Sherman was born on July 13, 1898, in Traverse City, Michigan. He studied at the University of Michigan for a brief time, then relocated to Detroit to work for the Ford Motor Company.
During 1921, Sherman worked as a reporter for the Marion Chronicle in Indiana. He relocated to New York City during 1924 to write several popular boys' sports and adventure books (notably the Tahara series) and to produce two plays on Broadway. During 1941 Sherman wrote a play titled Mark Twain, after being granted exclusive dramatic rights by the Twain Estate. He was then hired by Hollywood producer Jesse L. Lasky to write a treatment of the play for Lasky’s upcoming movie The Adventures of Mark Twain, which was released during 1944.
Sherman married Martha Bain on September 26, 1920; they had two daughters.

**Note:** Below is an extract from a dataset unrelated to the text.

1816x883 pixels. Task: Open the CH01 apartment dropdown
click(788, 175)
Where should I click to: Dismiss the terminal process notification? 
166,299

Sherman and his family spent the 1950s and early 1960s living in Hollywood, writing for television and lecturing on his most recent work. Eventually, Sherman and his family relocated to Arkansas, where he lived until his death. He died on August 19, 1987.
Sherman with the explorer Hubert Wilkins performed their own experiment in telepathy for five and a half months starting October 1937. This occurred when Sherman was in New York City and Wilkins was in the Arctic. The experiment consisted of Sherman and Wilkins at the end of each day to relax and visualise a mental image or "thought impression" of the events or thoughts they had experienced during the day and then to record those images and thoughts on paper in a diary. The results at the end when comparing Sherman's diary to Wilkins was claimed to be more than 60 per cent.